TASK DIRECTIONS =>
Write the rows below as a JSON list of strings, one string per line, skipping blank lines and leaving out the pictures.

DATA FOR THIS TASK =>
--- Begin ---
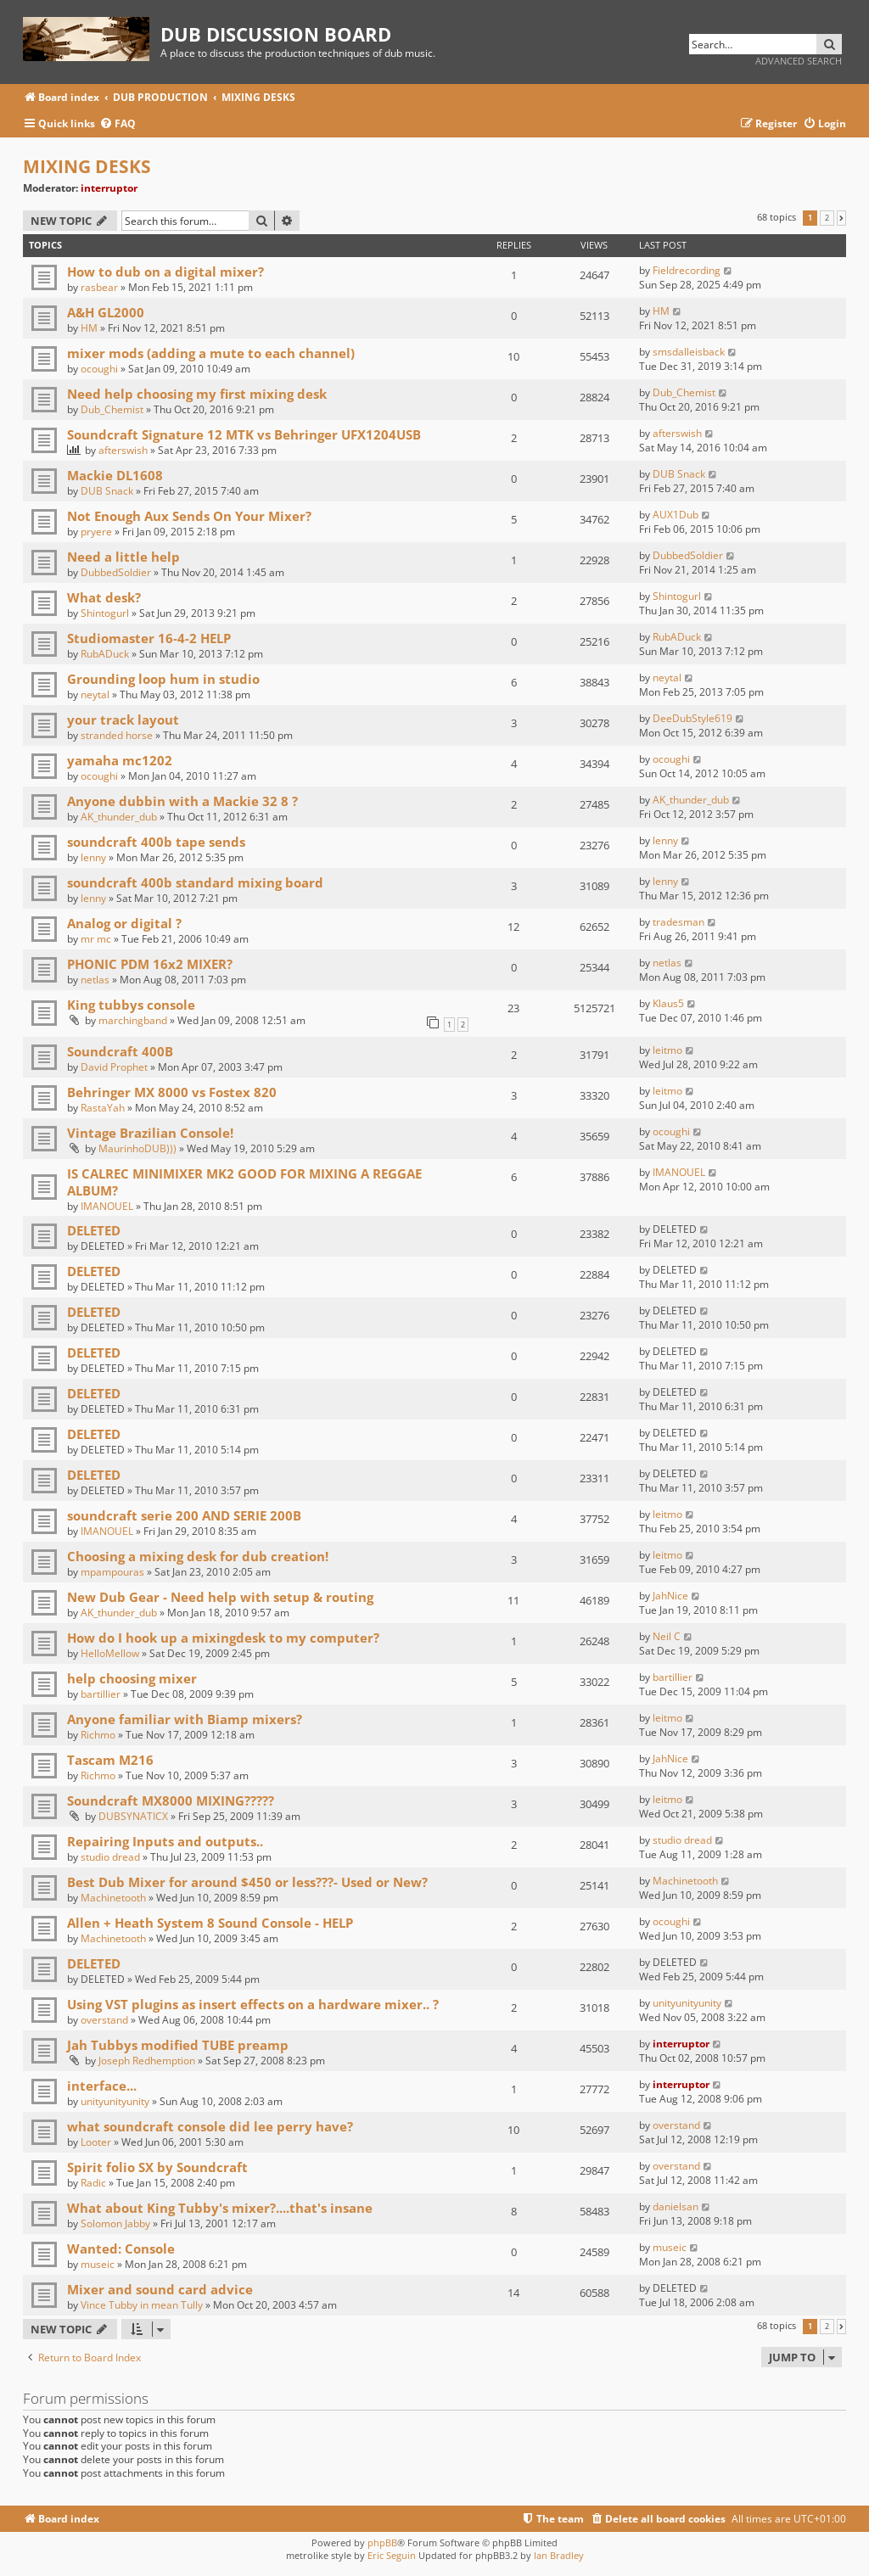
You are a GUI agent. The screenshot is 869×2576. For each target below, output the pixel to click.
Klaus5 (668, 1003)
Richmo (98, 1735)
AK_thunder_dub (119, 816)
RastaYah (103, 1107)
--- End ---
RESPONSE FOR THIS EXERCISE =>
[
  "You are a GUI agent. The screenshot is 869×2576. For each target below, output the pixel to click.",
  "Klaus5 (668, 1003)",
  "Richmo (98, 1735)",
  "AK_thunder_dub (119, 816)",
  "RastaYah (103, 1107)"
]